Als buchstäblich heißesten Ofen haben sie dafür den 130 RS mitgebracht. Schließlich galt das schmucke Skoda-Coupé mal als Porsche des Ostens und hat zu seiner Zeit so ziemlich alles gewonnen, was es damals im europäischen Motorsport zu gewinnen gab – einen doppelten Klassensieg bei der Rallye Monte Carlo und die Europäische Tourenwagenmeisterschaft inklusive. 

„Der 130 RS prägt den guten Motorsportruf der Marke Skoda bis heute“, sagt Michal Velebný, Koordinator der Restaurationswerkstatt des Skoda Museums. „Dieses Rennauto in der damals kommunistischen Tschechoslowakei auf die Räder zu stellen, war nicht einfach und zeigt die technologische Kompetenz und das Engagement der damaligen Skoda-Entwickler und -Techniker.“ 

An der lässt der 130 RS keine Zweifel: 1975 präsentiert, bringt er nur 720 Kilo auf die Waage. Denn Dach und Türen sind aus Aluminium gedengelt, Kotflügel und Motorhaube aus glasfaserverstärktem Kunststoff gefertigt, und die Scheiben dünn wie das Fensterglas einer baufälligen Berghütte. Für die nötige Stabilität des Chassis aus dem Serienmodell 110 R sorgt ein robuster Schutzrahmen. Treibende Kraft ist ein 1,3-Liter-Vierzylinder, der nach Gas und Drehzahl giert und sich für die schnelle Arbeit am kurz gestuften Viergang-Getriebe mit bis zu 220 km/h Spitze bedankt.

Gespeichertes Material:
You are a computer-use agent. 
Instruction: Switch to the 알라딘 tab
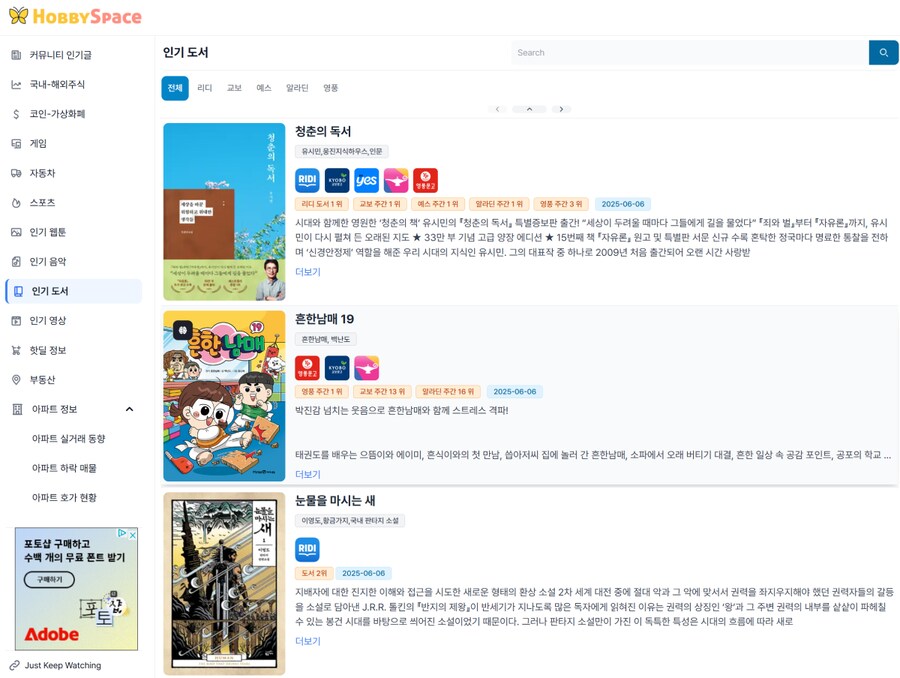click(x=298, y=87)
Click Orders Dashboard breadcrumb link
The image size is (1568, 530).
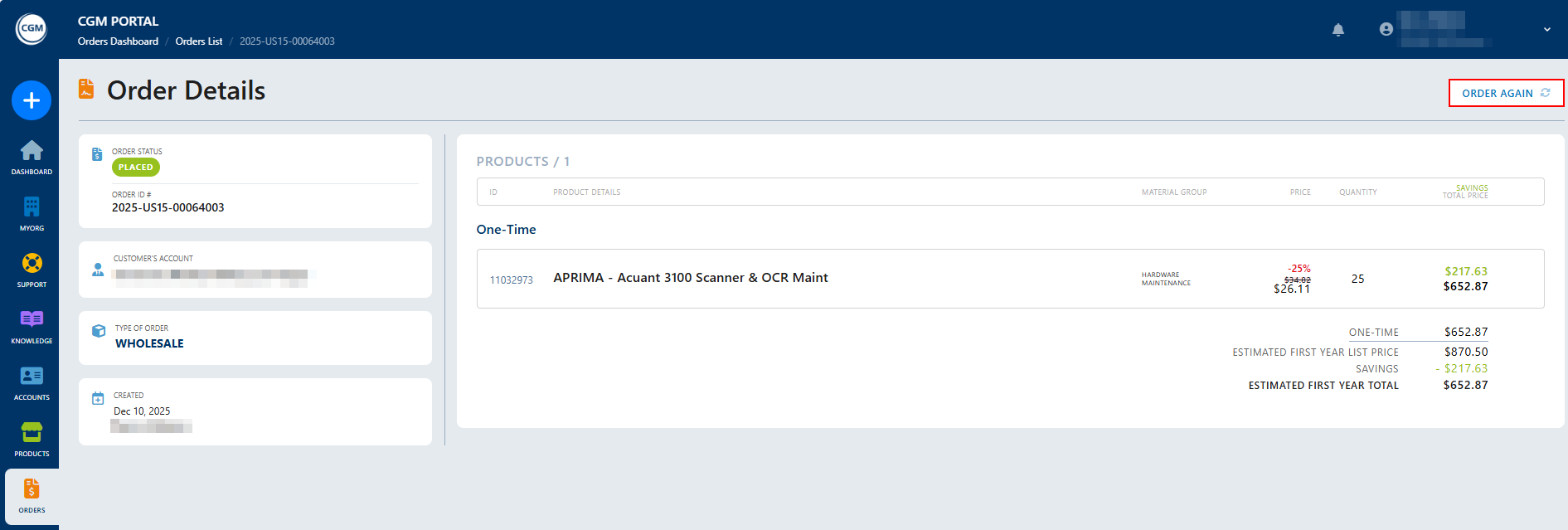click(x=118, y=41)
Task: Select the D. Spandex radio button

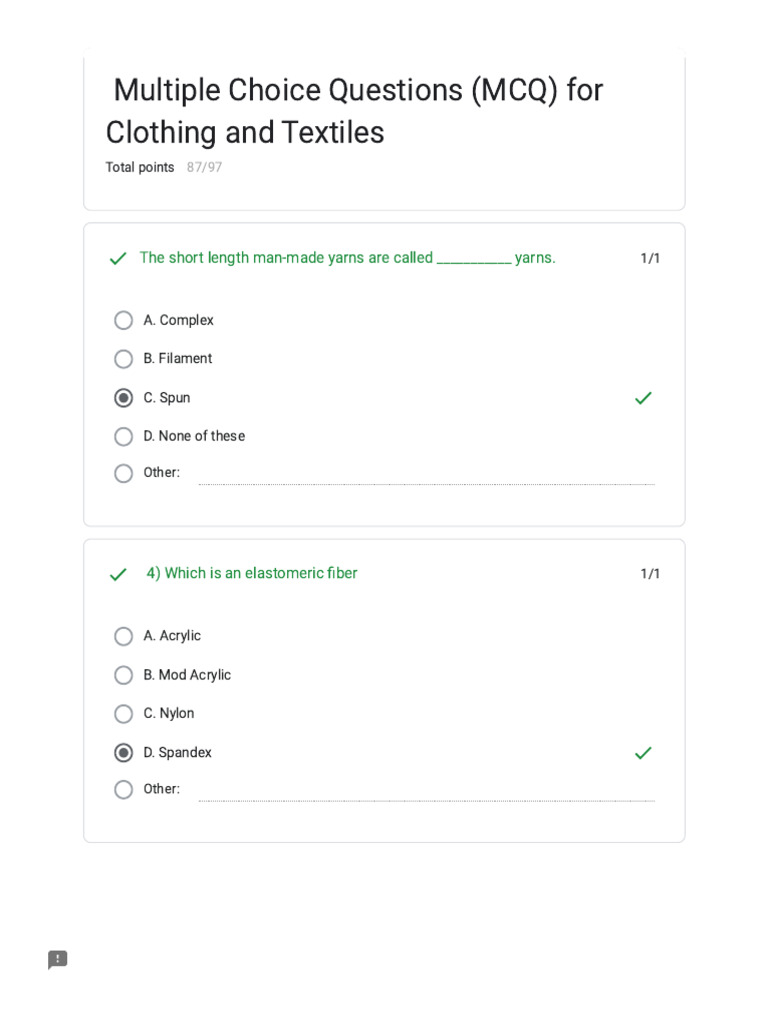Action: [x=124, y=753]
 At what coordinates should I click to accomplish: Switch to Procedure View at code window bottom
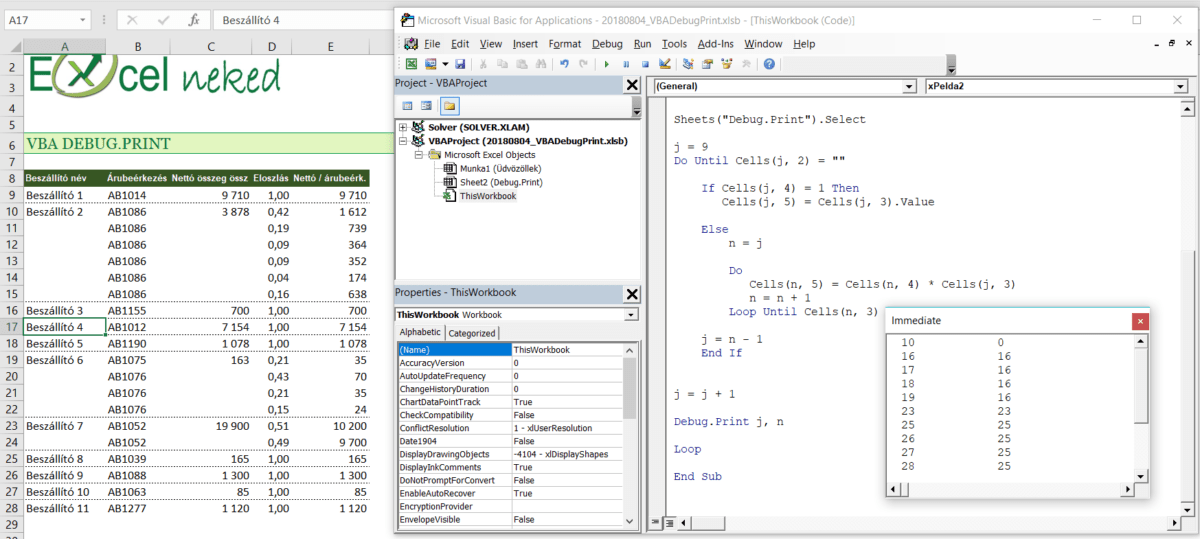(656, 522)
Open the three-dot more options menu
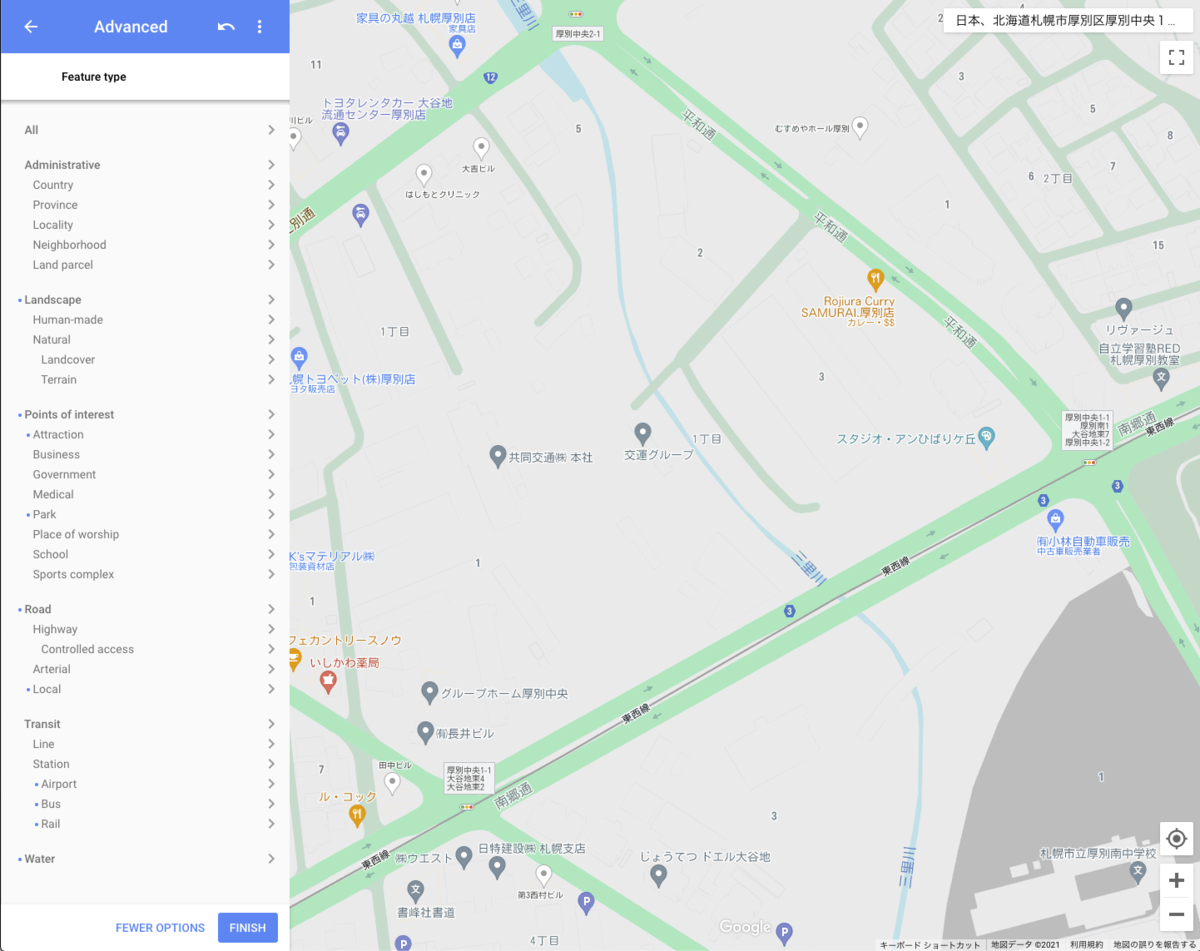Screen dimensions: 1200x951 point(260,27)
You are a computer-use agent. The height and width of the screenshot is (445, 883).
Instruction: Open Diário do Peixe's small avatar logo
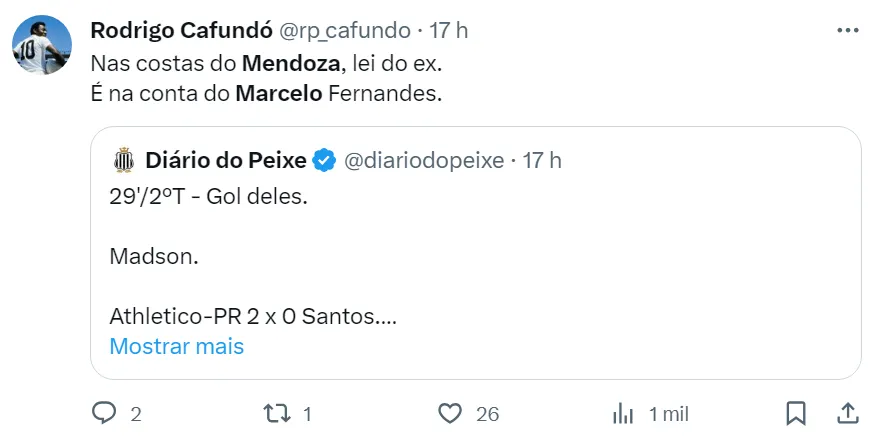124,159
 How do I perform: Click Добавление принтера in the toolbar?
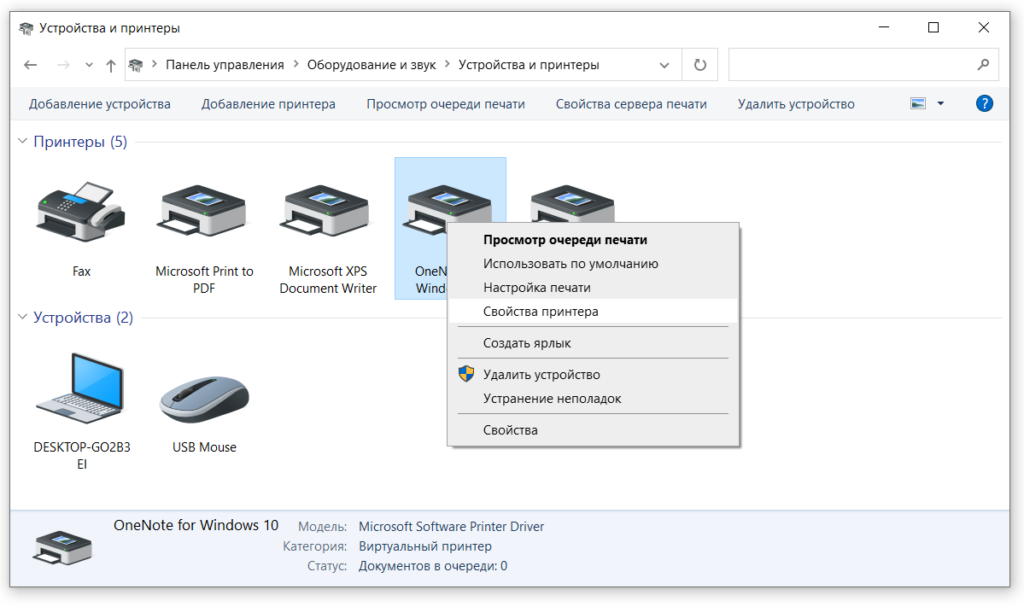[x=268, y=104]
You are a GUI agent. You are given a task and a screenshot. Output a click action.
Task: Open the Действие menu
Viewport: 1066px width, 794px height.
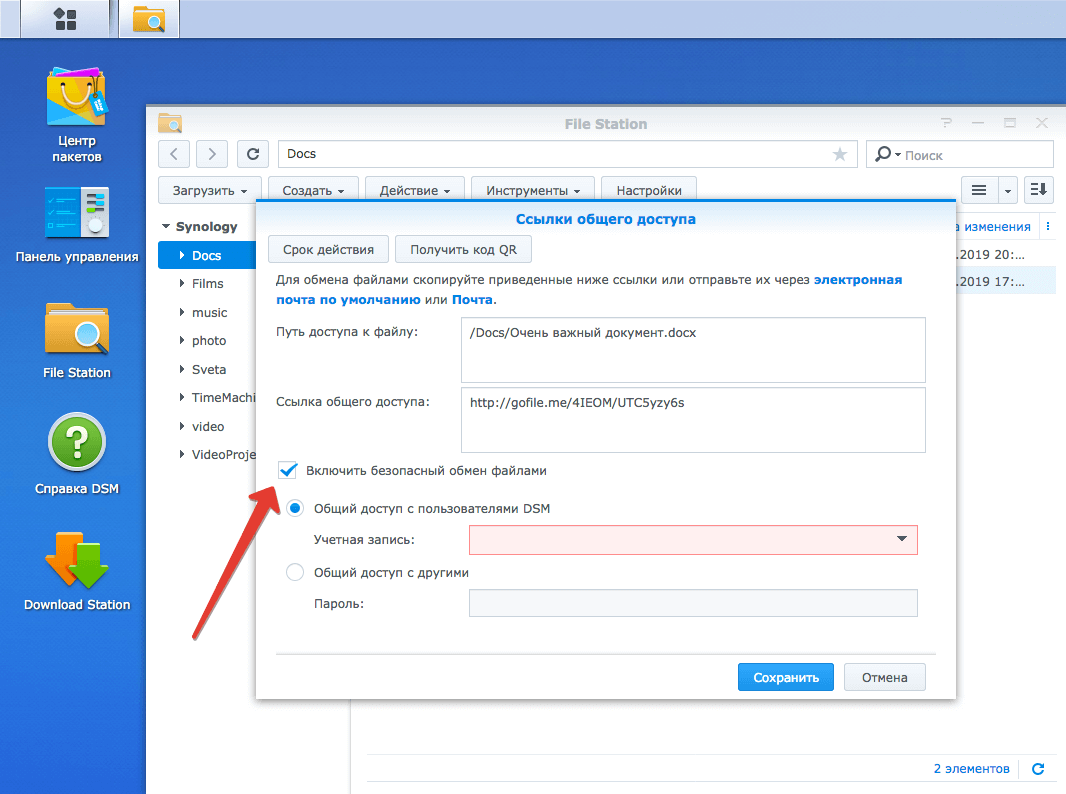(x=414, y=190)
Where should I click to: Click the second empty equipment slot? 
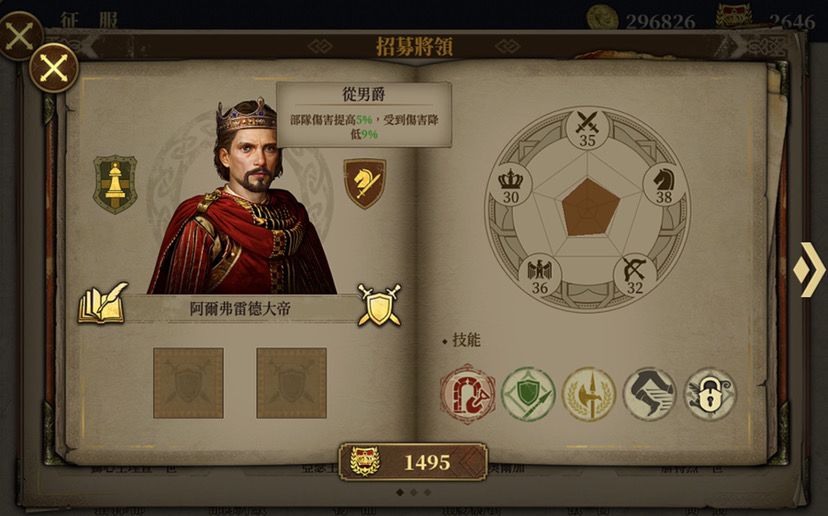(x=291, y=382)
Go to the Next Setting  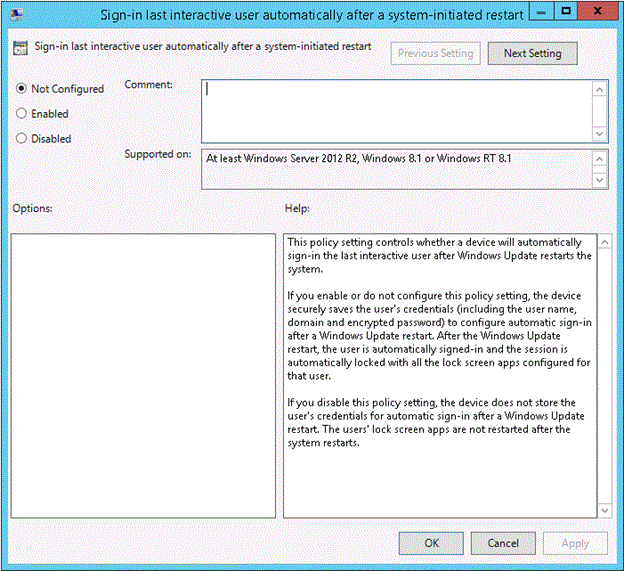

#### [Aufgabenstellung]
Wie viel bringt der Skoda 130 RS laut dem Textauszug auf die Waage?

#### [Musterlösung]
Nur 720 Kilo.